When I’ve posted about this feature on TikTok, people inevitably talk about how stopping the car on the highway is very dangerous, somehow forgetting that allowing a car to continue at 80 mph out of control down the highway is far worse. This is a critical safety feature that will save lives, and it also makes your highway commute or a long road trip significantly less fatiguing. You wouldn’t think steering was that difficult, but spending a rush hour behind the wheel while ActiveGliding feels like far less of a chore than usual.
While the updated Navigator includes a bigger center screen and available Walnut open-pore wood with a laser-etched map of Central Park (on the Central Park Black Label trim, at least), my favorite feature was the new 10.1-inch touchscreens on the back of the front seats.
They run the automotive version of Amazon Fire TV, which means backseat passengers can stream movies and TV shows, listen to music, and do whatever you might do with your Amazon Fire TV at home. The two tablets connect to the AT&T LTE-powered Wi-Fi hotspot in the car ($20/month for unlimited data), so as long as you have good connectivity, your backseat passengers will remain entertained and quiet for hours.
Each tablet has 9GB of usable storage plus an SD card slot, and Prime Video supports downloading content for use in connectivity-dead zones. Amazon expects more apps will begin supporting video downloads soon. The two tablets can send video to the other if folks in the back want to watch the same thing, and audio can be sent to the main car stereo via Bluetooth if everyone wants to listen. Two Bluetooth headphones are included (and a headphone jack on each tablet) to free parents from listening to Encanto for the 674th time.

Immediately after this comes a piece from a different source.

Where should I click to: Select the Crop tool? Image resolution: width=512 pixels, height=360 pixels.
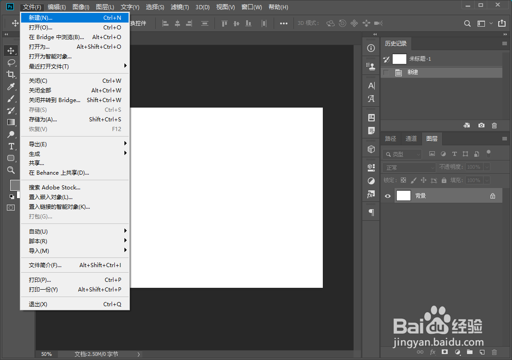(x=11, y=74)
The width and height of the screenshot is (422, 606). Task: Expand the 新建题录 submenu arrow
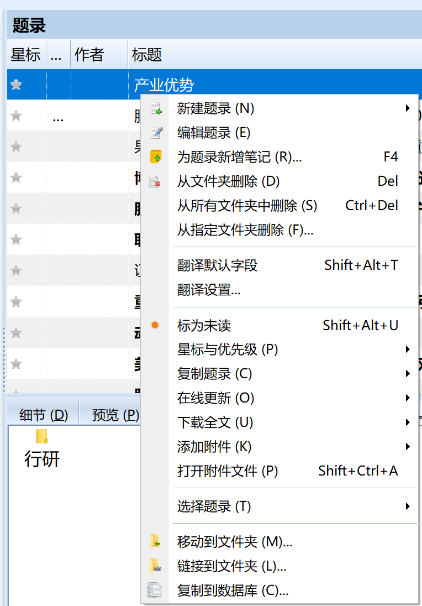click(409, 108)
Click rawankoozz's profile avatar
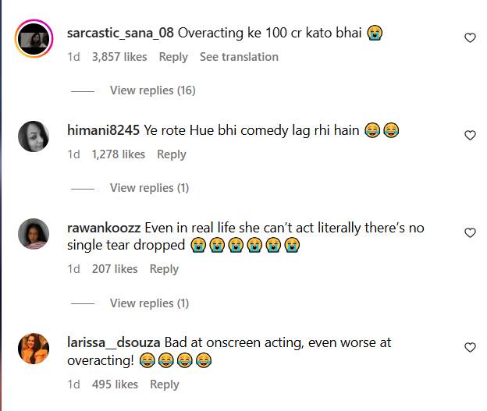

Putting Amazon Fire TV in the car — it’s also available in the 2022 Ford Expedition; Chrysler Pacifica; Jeep Grand Cherokee, Wagoneer, and Grand Wagoneer; and more to come — makes in-vehicle entertainment actually useful. Previously, road-tripping parents needed to bring along Blu-Ray or DVDs, or maybe they could bring along a Roku stick for a built-in HDMI port.
Combining in-car live streaming of YouTube, Netflix, Amazon Prime Video, or whatever with an unlimited-data AT&T hotspot is a family-hauler killer app. In five years, it’ll be hard to believe we lived without this. It makes even more sense for self-driving (the kind where you can sleep) or during electric-car charging sessions.
My test Navigator featured massaging, heated, and cooled 30-way front seats, which sounds great, but it takes forever to get adjusted perfectly. If you owned the thing, though, you’d just set it and forget it. The 28-speaker Revel Ultima audio system sounded terrific, and Lincoln’s signature chimes — recorded specifically for the company by the Detroit Symphony Orchestra — make for a serene alternative to a blaring beep when you leave the fuel door open by accident.
Actually driving the Navigator was slightly less serene. Though the interior is stunning, and it has plenty of oomph thanks to 440 hp and 510 lb-ft of torque from a 3.5-liter turbocharged V6, it nevertheless delivers a firm, truck-like ride from its body-on-frame design.
Lincoln’s engineers have done their best with adaptive suspension and a trick feature that uses the camera to scan the road ahead for dips and bumps to preload the suspension for what’s to come. This is advanced tech, and I spoke with another journalist who found a railroad crossing far less jarring than expected, which we attributed to this Road Preview feature.
An improved, easier-to-set-up version of Pro-Trailer Backup Assist, which makes backing up a trailer as easy as turning a knob, is available, along with the latest versions of all Ford’s best driver-assist features including semi-automated parallel and perpendicular parking and unparking.
All in, the new 2022 Lincoln Navigator is a compelling entrant in the high-end SUV wars, but I don’t know if it’s enough to knock the Escalade from its lofty luxury perch. But, between the stunning interior, the clever streaming TVs, and ActiveGlide, perhaps it should be.